TASKS FOR THIS EXERCISE:
[a] Answer these questions using the passage on singular values:
(i) Instead of diagonalizing $\mathbf M^* \mathbf M$, which matrix could the argument begin by diagonalizing?
(ii) What does starting with that other matrix show directly?
(iii) Singular values can be characterized as the maxima of which expression?
[b] Carry on the passage about singular values, picking up right after its final sentence.

PASSAGE PROVIDED:
Notice the argument could begin with diagonalizing $\mathbf M \mathbf M^*$ rather than $\mathbf M^* \mathbf M$ (This shows directly that $\mathbf M \mathbf M^*$ and $\mathbf M^* \mathbf M$ have the same non-zero eigenvalues).

=== Based on variational characterization ===
The singular values can also be characterized as the maxima of $\mathbf u^\mathrm{T} \mathbf M \mathbf v$, considered as a function of $\mathbf u$ and $\mathbf v$, over particular subspaces. The singular vectors are the values of $\mathbf u$ and $\mathbf v$ where these maxima are attained.

DATA SHOWN:
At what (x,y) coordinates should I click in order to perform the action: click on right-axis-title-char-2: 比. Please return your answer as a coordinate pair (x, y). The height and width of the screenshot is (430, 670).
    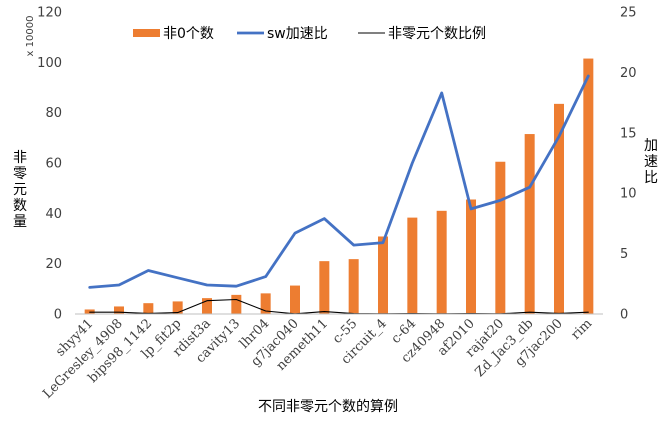
    Looking at the image, I should click on (651, 178). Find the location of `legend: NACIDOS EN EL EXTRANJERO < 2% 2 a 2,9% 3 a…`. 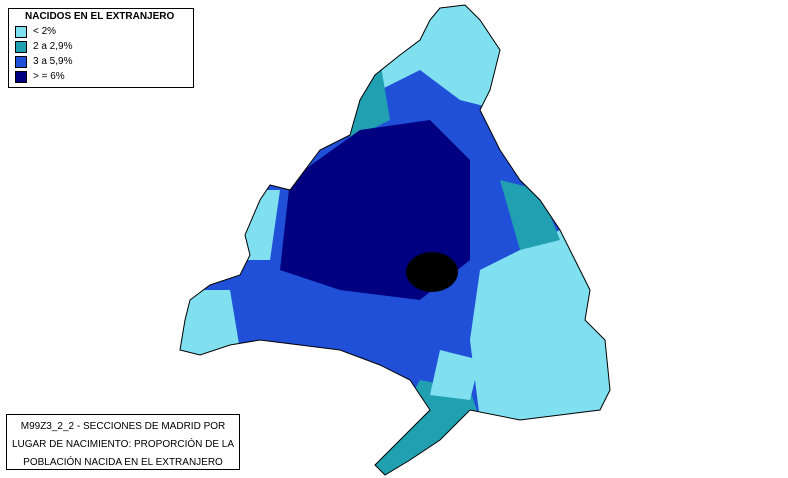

OUTPUTS IN ORDER:
[a]
(i) $\mathbf M \mathbf M^*$.
(ii) It shows that $\mathbf M \mathbf M^*$ and $\mathbf M^* \mathbf M$ have the same non-zero eigenvalues.
(iii) $\mathbf u^\mathrm{T} \mathbf M \mathbf v$, taken as a function of $\mathbf u$ and $\mathbf v$ over particular subspaces.

[b]
Let $\mathbf M$ denote an $m \times n$ matrix with real entries. Let $S^{k-1}$ be the unit $(k-1)$-sphere in $\R^k$, and define $\sigma(\mathbf{u}, \mathbf{v}) = \mathbf{u}^\mathsf{T} \mathbf{M} \mathbf{v},$ $\mathbf{u} \in S^{m-1},$ $\mathbf{v} \in S^{n-1}.$

Consider the function $\sigma$ restricted to $S^{m-1} \times S^{n-1}.$ Since both $S^{m-1}$ and $S^{n-1}$ are compact sets, their product is also compact. Furthermore, since $\sigma$ is continuous, it attains a largest value for at least one pair of vectors $\mathbf u$ in $S^{m-1}$ and $\mathbf v$ in $S^{n-1}$. This largest value is denoted $\sigma_1$ and the corresponding vectors are denoted $\mathbf u_1$ and $\mathbf v_1$. Since $\sigma_1$ is the largest value of $\sigma(\mathbf u, \mathbf v)$, it must be non-negative. If it were negative, changing the sign of either $\mathbf u_1$ or $\mathbf v_1$ would make it positive and therefore larger.

Statement $\mathbf u_1$ and $\mathbf v_1$ are left- and right-singular vectors of $\mathbf M$ with corresponding singular value $\sigma_1$.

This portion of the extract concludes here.